Shrimp spring rolls are made with vibrant crisp vegetables, bean thread noodles, and succulent shrimp, all wrapped in delicate spring roll wrappers. Quick, healthy, and super easy!
Why this recipe works
Today we’re adding juicy shrimp to your everyday vegetable spring rolls which are excellent for both a light lunch or as an appetizer. Fresh, crisp veggies snuggled up with tender shrimp and noodles inside a soft spring roll wrapper, how can you pass these up? The textures combine to make a mouth-watering roll with hardly any prep.
Ingredients you will need
Get all measurements, ingredients, and instructions in the printable version at the end of this post.
Ingredient Info and Substitution Suggestions
SHRIMP – You will need 1 pound of medium raw shrimp for this recipe. You can use frozen shrimp, just be sure to thaw it before beginning. To thaw shrimp quickly, add them to a ziptop bag and submerge them in a bowl of cold water. Using precooked shrimp is perfectly okay, however, we find that fresh shrimp’s texture is better paired with crisp fresh vegetables.
VEGETABLES – Romaine lettuce, red cabbage, carrot, celery, and bean sprouts make up the bulk of these spring rolls alongside the shrimp. Be careful that your vegetables are not cut too long so they don’t poke through the wrappers. Feel free to add vegetables to your liking.
NOODLES – Bean threads, also known as mung bean noodles, cellophane noodles, or glass noodles are really easy to prepare. Refer to your package instructions for doing so. If preferred, you can substitute with rice noodles.
How to Make Shrimp Spring Rolls
These step by step photos and instructions are here to help you visualize how to make this recipe. You can Jump to Recipe to get the printable version of this recipe, complete with measurements and instructions at the bottom.
- Fill stock pot 2/3 full with water. Bring to a rolling boil over medium-high heat. Add shrimp to the boiling water and turn off the heat.
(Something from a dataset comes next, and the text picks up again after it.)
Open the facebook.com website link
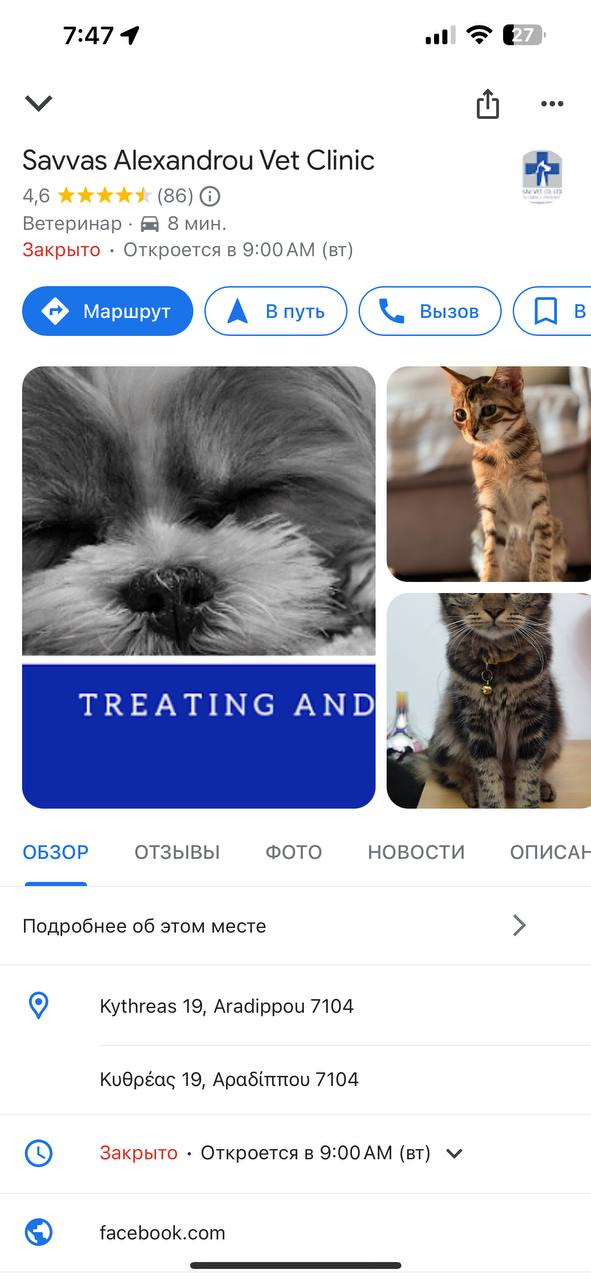 [x=163, y=1233]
Stir shrimp and let sit in hot water for 2-3 minutes.
- Drain shrimp through a colander then place in a large mixing bowl. Season shrimp with garlic salt and pepper. Use gloved hands to toss the shrimp and distribute seasonings evenly.
- Cook and drain bean threads per packages directions.
- Remove stems from basil leaves.
- Separate lettuce into individual leaves.
- Julienne cut the carrots, celery, and red cabbage.
- Place bean sprouts in a small bowl.
- Dampen paper towels or kitchen towel and lay flat on work surface.
- Add about 2 inches of room temperature tap water to a skillet or other dish/pan large enough to fit a spring roll wrapper.
- Working with one wrapper at a time, dip the spring roll wrapper in the water, turn over, then remove to damp towel.
- Layer one lettuce leaf, some bean threads, bean sprouts, carrots, celery, and red cabbage.
- Roll up half way, then add a couple of basil leaves and 3 shrimp.
- Roll the rest of the way and fold burrito style. The damp spring roll wrapper will stick to itself holding it closed.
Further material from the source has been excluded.